Dün İsveç Başbakanı ile ikili görüşmelerinin çok faydalı geçtiğini kaydeden Erdoğan, "Meclis Başkanı'nın şahsımıza verdiği öğle yemeği de çok güzel geçti. Yine ülkemizde yatırımı olan İsveçli işadamlarıyla da toplantımız oldu. Bu da çok faydalıydı.

Türkiye ile İsveç arasındaki bu dayanışmanın ekonomik alanda da devam etmesinin arzu ettiğini belirten Erdoğan, "Özellikle siyasi alandaki AB sürecine yönelik dayanışmamız, uluslararası dayanışmalarımız iki ülke arasında sorunsuz. İsveç, şu anda dünya turizmi içinde 2. tercih ettiği ülke olarak Türkiye'yi görüyor. Bu yıl yapılan değerlendirmerimize göre 400 bin İsveçli turistin ülkemize gelmesini bekliyoruz. Bir diğer adım İsveç'te 70 bin Türk yaşıyor. Bunlar Türkiye - İsveç arasında önemli bir köprü oluşturuyor. Bu bağ inanıyorum ki her geçen gün daha da iyiye gidecektir" dedi.

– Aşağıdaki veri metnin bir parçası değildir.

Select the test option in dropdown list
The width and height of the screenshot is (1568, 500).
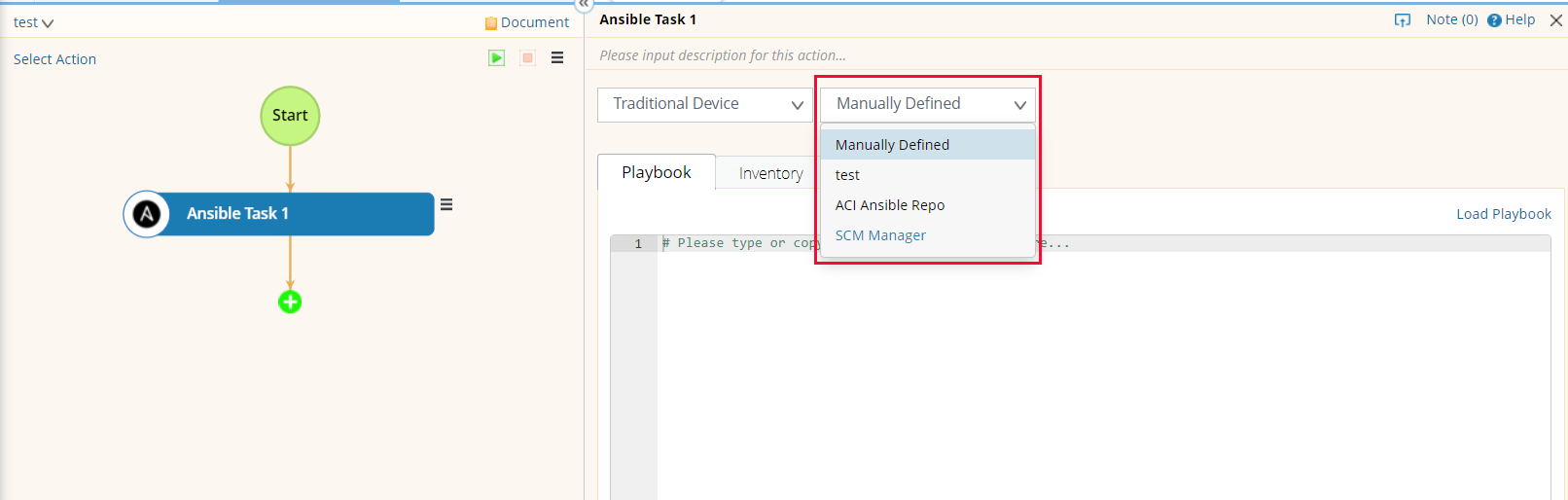[847, 175]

Daha fazla İsveçli girişimciyi Türkiye'de görmeyi istediklerini ifade eden Erdoğan, "Böyle bir fırsatlar ülkesinde isteriz ki sermaye oluşumunu Türkiye'de değerlendirsinler. Bir diğer konu, özellikle Türkiye ve İsveç arasında tercih edilen sektörler sıradan sektörler değil. Bunun içinde telekomünikasyon, ulaştırma, otomotiv, alt yapı, üst yapı çalışmalarında müşterek dayanışma içerisinde yatırımlar var. Tüm bu adımlardan sonra İsveç-Türkiye arasındaki bu dayanışma inanıyorum ki Avrupalı karar alıcıların
Türkiye'nin AB üyeliğini hedefleyen kararlı tutumundan vazgeçmeyeceğini bilmeleri gerekir. Biz sabırlı davranacağız. Herhangi bir rehavet söz konusu değil. Kararlıyız. Fakat bizim bir arzumuz var şu anda müzakere ettiğimiz fasılların önüne gelip de siyasi engeller koymayın. Oyun esnasında kuralları değiştiriyorsunuz. Türkiye bu yola resmi olarak 1963 yılında girmiş ve o zamandan beri AB'ye üye olma kararlılığını göstermiş, son 5 yılda çok fazla bir şekilde yol almış ve Kopenhag siyasi kriterlerini bu
süreçte bitirmişiz. Artık Türkiye AB'nde tam üyelik için müzakereleri yapan bir ülkedir. Ama bunu kavrayamamış bazı siyasiler de vardır. AB'nin Türkiye gibi bir ülkeye de ihtiyacı var. Bundan sonra karar vermesi gereken ülkeler varsa o zaman onların karar vermesi lazım" diye konuştu.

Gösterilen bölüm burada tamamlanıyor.